[Begin Article]
Press-Republican

McGovern

June 26, 2010

Merchant Marine Academy filled with history

I went to the United States Merchant Marine Academy this week.

It was graduation day, and about 200 cadets listened to Adm. Michael G. Mullen, chairman of the Joint Chiefs of Staff, deliver the commencement address.

But I didn't attend the ceremony. I wandered the campus with a friend who had graduated from the academy in 1970. He described the education he received in engineering and the culture of a military school.

The campus is full of reminders of ritual and discipline — people in uniforms — some carrying rifles — and the buildings and grounds neat and manicured. We watched 13 cadets lower a huge American flag and fold it carefully. The academy is an institution dedicated to rules and order, which naturally generates mischief that makes sense only at such a place.

"One night someone stole every piece of silverware out of the dining hall. In the morning, they found all of it in that swimming pool over there," my guide told me.

"That's a lot of silverware to move quietly in the night," I said.

"Sure is. An impressive feat. Now over there is one of the walls we would climb if we were sneaking off campus."

ROLL OF HONOR

The campus is beautiful, overlooking Long Island Sound. This is Kings Point, part of a spit of land called Great Neck on Long Island's north shore. If you remember your F. Scott Fitzgerald, Great Neck, where Fitzgerald lived, is the fictional West Egg of "The Great Gatsby."

The wealth Fitzgerald described in Gatsby is still evident. Eating breakfast earlier in a nearby diner, I watched a Bentley convertible roam the streets, and I passed a Lamborghini in a driveway.

On campus, my guide took me to the Mariners' Chapel. It has a triangular interfaith altar on a turntable representing the Catholic, Jewish and Protestant services conducted there.

Also in the sanctuary is a book in a case on a marble platform. This is the Roll of Honor. It lists the merchant seamen who lost their lives during the two World Wars. There are 7,000 names in the book — along with the rank, the name of the ship each served on and the date on which it sank.
[End Article]
[Begin Extracted data]
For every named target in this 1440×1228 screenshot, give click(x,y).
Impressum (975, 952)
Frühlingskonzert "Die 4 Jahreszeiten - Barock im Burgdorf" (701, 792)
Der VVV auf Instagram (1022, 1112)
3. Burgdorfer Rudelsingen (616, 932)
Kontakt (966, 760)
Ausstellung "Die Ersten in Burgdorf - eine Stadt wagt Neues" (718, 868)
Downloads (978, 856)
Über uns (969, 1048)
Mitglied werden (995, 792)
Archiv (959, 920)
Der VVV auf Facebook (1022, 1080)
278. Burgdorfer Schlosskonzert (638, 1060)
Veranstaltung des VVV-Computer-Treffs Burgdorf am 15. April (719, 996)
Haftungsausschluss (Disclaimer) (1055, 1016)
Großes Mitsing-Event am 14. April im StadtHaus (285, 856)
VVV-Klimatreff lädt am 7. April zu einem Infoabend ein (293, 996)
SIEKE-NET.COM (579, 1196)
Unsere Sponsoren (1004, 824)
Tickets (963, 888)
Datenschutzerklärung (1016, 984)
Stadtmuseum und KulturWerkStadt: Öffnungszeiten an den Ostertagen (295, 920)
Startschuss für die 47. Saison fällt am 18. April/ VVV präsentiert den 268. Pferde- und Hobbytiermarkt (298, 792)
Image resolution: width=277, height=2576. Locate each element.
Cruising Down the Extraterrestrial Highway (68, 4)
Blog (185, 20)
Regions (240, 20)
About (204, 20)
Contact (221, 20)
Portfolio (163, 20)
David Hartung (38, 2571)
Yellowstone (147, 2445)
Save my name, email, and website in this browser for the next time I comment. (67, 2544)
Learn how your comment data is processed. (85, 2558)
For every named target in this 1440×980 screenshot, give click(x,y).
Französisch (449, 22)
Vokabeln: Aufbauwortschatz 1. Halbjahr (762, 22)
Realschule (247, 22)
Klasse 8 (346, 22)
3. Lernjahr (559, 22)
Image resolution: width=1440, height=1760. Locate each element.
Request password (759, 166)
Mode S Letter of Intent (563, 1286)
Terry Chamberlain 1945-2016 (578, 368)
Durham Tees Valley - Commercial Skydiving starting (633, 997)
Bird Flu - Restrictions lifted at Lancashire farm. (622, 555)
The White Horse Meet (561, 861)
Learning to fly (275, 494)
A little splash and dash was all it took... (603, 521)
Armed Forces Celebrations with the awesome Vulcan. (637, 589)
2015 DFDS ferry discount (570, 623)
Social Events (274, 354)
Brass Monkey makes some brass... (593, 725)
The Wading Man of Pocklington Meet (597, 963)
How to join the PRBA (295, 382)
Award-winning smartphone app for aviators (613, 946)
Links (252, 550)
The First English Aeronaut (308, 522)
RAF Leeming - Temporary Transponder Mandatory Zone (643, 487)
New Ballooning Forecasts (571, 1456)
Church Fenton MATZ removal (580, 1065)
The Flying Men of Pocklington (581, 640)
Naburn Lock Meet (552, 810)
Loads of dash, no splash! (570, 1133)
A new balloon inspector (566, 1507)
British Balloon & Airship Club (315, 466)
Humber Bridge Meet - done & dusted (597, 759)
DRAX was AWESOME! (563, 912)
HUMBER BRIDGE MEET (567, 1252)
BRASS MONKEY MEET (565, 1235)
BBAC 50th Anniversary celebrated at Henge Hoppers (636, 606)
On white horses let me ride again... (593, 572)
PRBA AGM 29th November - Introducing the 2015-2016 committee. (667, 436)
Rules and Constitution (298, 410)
[End Extracted data]
# Jobs
a. In the Merchant Marine Academy column, how many names are in the Roll of Honor?
b. Copy the Merchant Marine Academy column again, starting at the words "It was graduation" and stopping after "such a place.". Switch "cadets" to "midshipmen" throughout.
c. Proceed with the Merchant Marine Academy column from where it stops, writing what comes after its last sentence.

# Answers to the problems
a. There are 7,000 names.

b.
It was graduation day, and about 200 midshipmen listened to Adm. Michael G. Mullen, chairman of the Joint Chiefs of Staff, deliver the commencement address.

But I didn't attend the ceremony. I wandered the campus with a friend who had graduated from the academy in 1970. He described the education he received in engineering and the culture of a military school.

The campus is full of reminders of ritual and discipline — people in uniforms — some carrying rifles — and the buildings and grounds neat and manicured. We watched 13 midshipmen lower a huge American flag and fold it carefully. The academy is an institution dedicated to rules and order, which naturally generates mischief that makes sense only at such a place.

c.
Each day a cadet enters the chapel, opens the glass case, and turns one page of the book.

Engraved on the marble platform are these words: "Tell America we died for her and that we rest content."

Near the chapel is a plaque that commemorates the spot from which the academy community watched the World Trade Center towers fall in Manhattan that September morning, just a few miles away over the water. Then they helped in the rescue effort.

BITTERSWEET

As we walked in the underground hallways that connect the buildings, my friend described how he would, as a plebe, stand with his classmates, his spine tight against the wall, and answer the questions upperclassmen hurled at them.

We went to the campus store, and I bought a bosun's whistle. Maybe it's a boatswain's whistle. Anyway, seemed to me it's something grandchildren would like. I also think I might regret the purchase some noisy day.

My friend's recollection of the academy is bittersweet. Not all his memories are fond, not all his stories funny, but I've never seen him without the academy ring he earned.

On the football field, the graduation ceremony was long over. Adm. Mullen had finished speaking, diplomas had been distributed, photos taken and hugs shared. Parents were proud, graduates were looking forward.

My friend had looked back. I thanked him for bringing me here, to see a part of his and our nation's history. The experience was sad and uplifting at the same time.

And I do what the marble in the chapel urged me to do: "Tell America we died for her and that we rest content."

Jerry McGovern, the Press-Republican's coordinator of Newspapers-in-Education, taught in New York state's public schools, and now teaches in the Communication Department of Plattsburgh State. He can be reached at gmcgovern@pressrepublican.com or 565-4126. This column is the opinion of the writer and not necessarily of this newspaper.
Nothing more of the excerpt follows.